* [Document section]:
- - - - - - -

问题
I am training a word2vec model from the tensorflow tutorial.
https://github.com/tensorflow/tensorflow/blob/master/tensorflow/examples/tutorials/word2vec/word2vec_basic.py
After training I get the embedding matrix. I would like to save this and import it as a trained model in gensim.
To load a model in gensim, the command is:
model = Word2Vec.load_word2vec_format(fn, binary=True)
But how do I generate the fn file from Tensorflow?
Thanks
回答1:
One way to is save the file in the non-binary Word2Vec format, which essentially looks like this:
num_words vector_size # this is the header
label0 x00 x01 ... x0N
label1 x10 x11 ... x1N
...

- - - - - - -

* [Information shown]:

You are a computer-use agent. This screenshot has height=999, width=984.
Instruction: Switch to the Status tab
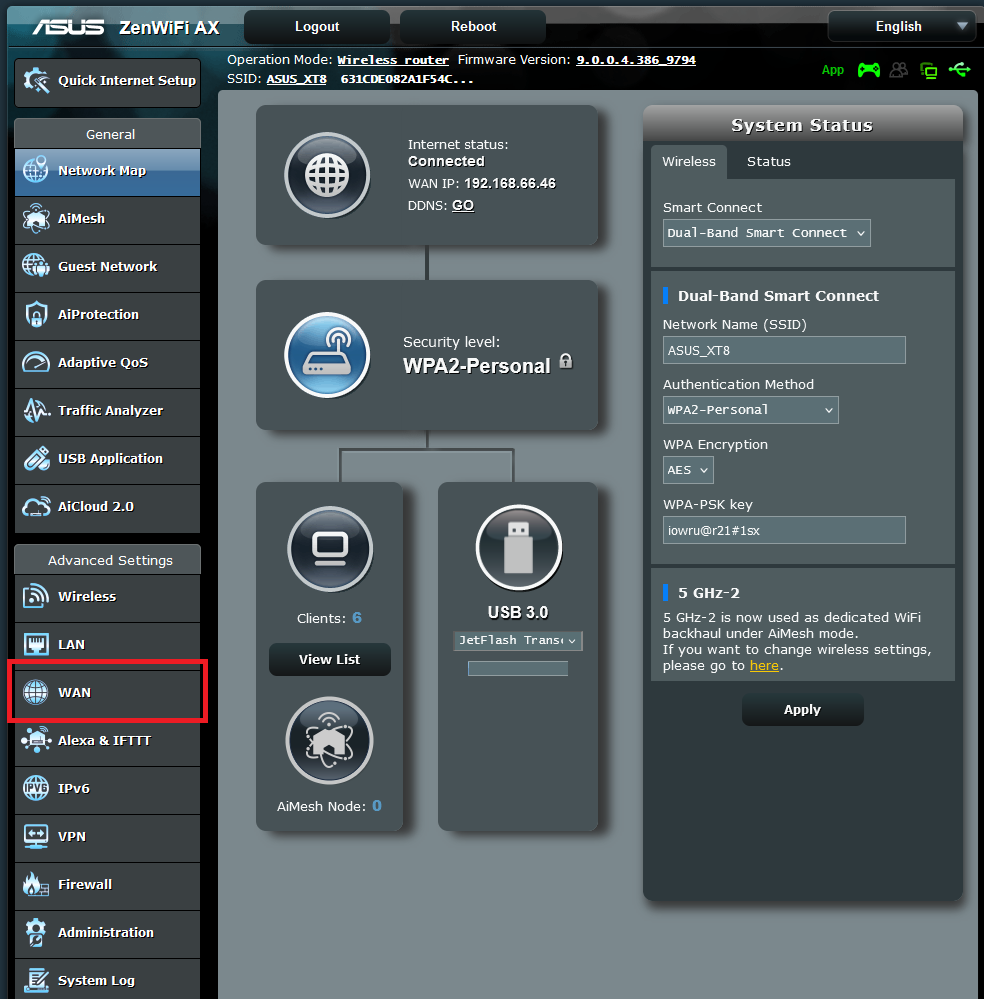click(768, 162)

- - - - - - -

Please continue the thread on loading TensorFlow word2vec embeddings into gensim, picking up right after the last part shown.

Example:
2 3
word0 -0.000737 -0.002106 0.001851
word1 -0.000878 -0.002106 0.002834
Save the file and then load with kwarg binary=False:
model = Word2Vec.load_word2vec_format(filename, binary=False)
print(model['word0'])
Update
New way to load model is:
from gensim.models.keyedvectors import KeyedVectors
model = KeyedVectors.load_word2vec_format(model_path, binary=False)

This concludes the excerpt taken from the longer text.